→ **Records provided**:
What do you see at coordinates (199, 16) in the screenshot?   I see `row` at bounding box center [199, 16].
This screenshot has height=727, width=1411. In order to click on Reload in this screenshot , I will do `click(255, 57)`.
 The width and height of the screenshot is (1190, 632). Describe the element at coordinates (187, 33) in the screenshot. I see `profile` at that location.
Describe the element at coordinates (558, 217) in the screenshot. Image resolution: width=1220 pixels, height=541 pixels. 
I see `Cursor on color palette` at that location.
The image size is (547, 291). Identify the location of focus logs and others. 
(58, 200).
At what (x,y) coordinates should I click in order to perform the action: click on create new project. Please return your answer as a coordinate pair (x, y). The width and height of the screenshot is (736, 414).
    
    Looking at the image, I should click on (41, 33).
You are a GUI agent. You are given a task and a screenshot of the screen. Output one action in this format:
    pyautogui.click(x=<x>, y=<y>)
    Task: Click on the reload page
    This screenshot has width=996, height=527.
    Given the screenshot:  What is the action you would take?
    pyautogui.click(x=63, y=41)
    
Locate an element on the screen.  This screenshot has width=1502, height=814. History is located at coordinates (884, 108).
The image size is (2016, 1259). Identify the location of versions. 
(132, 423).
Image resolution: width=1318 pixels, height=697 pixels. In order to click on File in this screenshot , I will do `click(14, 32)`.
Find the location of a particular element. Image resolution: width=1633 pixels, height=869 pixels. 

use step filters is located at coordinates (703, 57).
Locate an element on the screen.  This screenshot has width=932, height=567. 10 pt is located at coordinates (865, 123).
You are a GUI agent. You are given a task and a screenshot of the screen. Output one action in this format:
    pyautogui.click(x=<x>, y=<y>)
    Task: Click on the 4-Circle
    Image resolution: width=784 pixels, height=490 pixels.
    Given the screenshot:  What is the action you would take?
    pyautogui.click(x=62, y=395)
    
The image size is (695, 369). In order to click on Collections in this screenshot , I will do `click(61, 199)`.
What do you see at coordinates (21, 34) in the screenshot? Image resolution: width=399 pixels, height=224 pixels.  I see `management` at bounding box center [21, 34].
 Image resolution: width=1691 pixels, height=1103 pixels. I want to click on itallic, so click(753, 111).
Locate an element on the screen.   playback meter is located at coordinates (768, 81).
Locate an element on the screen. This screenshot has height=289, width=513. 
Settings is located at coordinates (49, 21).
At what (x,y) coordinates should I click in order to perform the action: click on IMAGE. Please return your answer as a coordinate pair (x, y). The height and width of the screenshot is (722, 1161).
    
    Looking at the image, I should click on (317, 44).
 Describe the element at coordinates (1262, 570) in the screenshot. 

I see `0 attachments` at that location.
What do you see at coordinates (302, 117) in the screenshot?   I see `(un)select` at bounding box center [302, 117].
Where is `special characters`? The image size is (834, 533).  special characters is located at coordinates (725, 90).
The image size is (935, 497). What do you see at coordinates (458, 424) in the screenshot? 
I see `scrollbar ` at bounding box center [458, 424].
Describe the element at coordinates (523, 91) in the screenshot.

→ **What is asked**: Retype all of the data above line for line, changing nothing.

→ **The result**:
What do you see at coordinates (199, 16) in the screenshot?   I see `row` at bounding box center [199, 16].
This screenshot has height=727, width=1411. In order to click on Reload in this screenshot , I will do `click(255, 57)`.
 The width and height of the screenshot is (1190, 632). Describe the element at coordinates (187, 33) in the screenshot. I see `profile` at that location.
Describe the element at coordinates (558, 217) in the screenshot. Image resolution: width=1220 pixels, height=541 pixels. 
I see `Cursor on color palette` at that location.
The image size is (547, 291). Identify the location of focus logs and others. 
(58, 200).
At what (x,y) coordinates should I click in order to perform the action: click on create new project. Please return your answer as a coordinate pair (x, y). The width and height of the screenshot is (736, 414).
    
    Looking at the image, I should click on (41, 33).
You are a GUI agent. You are given a task and a screenshot of the screen. Output one action in this format:
    pyautogui.click(x=<x>, y=<y>)
    Task: Click on the reload page
    This screenshot has width=996, height=527.
    Given the screenshot:  What is the action you would take?
    pyautogui.click(x=63, y=41)
    
Locate an element on the screen.  This screenshot has width=1502, height=814. History is located at coordinates (884, 108).
The image size is (2016, 1259). Identify the location of versions. 
(132, 423).
Image resolution: width=1318 pixels, height=697 pixels. In order to click on File in this screenshot , I will do `click(14, 32)`.
Find the location of a particular element. Image resolution: width=1633 pixels, height=869 pixels. 

use step filters is located at coordinates (703, 57).
Locate an element on the screen.  This screenshot has width=932, height=567. 10 pt is located at coordinates (865, 123).
You are a GUI agent. You are given a task and a screenshot of the screen. Output one action in this format:
    pyautogui.click(x=<x>, y=<y>)
    Task: Click on the 4-Circle
    Image resolution: width=784 pixels, height=490 pixels.
    Given the screenshot:  What is the action you would take?
    pyautogui.click(x=62, y=395)
    
The image size is (695, 369). In order to click on Collections in this screenshot , I will do `click(61, 199)`.
What do you see at coordinates (21, 34) in the screenshot? Image resolution: width=399 pixels, height=224 pixels.  I see `management` at bounding box center [21, 34].
 Image resolution: width=1691 pixels, height=1103 pixels. I want to click on itallic, so click(753, 111).
Locate an element on the screen.   playback meter is located at coordinates (768, 81).
Locate an element on the screen. This screenshot has height=289, width=513. 
Settings is located at coordinates (49, 21).
At what (x,y) coordinates should I click in order to perform the action: click on IMAGE. Please return your answer as a coordinate pair (x, y). The height and width of the screenshot is (722, 1161).
    
    Looking at the image, I should click on (317, 44).
 Describe the element at coordinates (1262, 570) in the screenshot. 

I see `0 attachments` at that location.
What do you see at coordinates (302, 117) in the screenshot?   I see `(un)select` at bounding box center [302, 117].
Where is `special characters`? The image size is (834, 533).  special characters is located at coordinates (725, 90).
The image size is (935, 497). What do you see at coordinates (458, 424) in the screenshot? 
I see `scrollbar ` at bounding box center [458, 424].
Describe the element at coordinates (523, 91) in the screenshot.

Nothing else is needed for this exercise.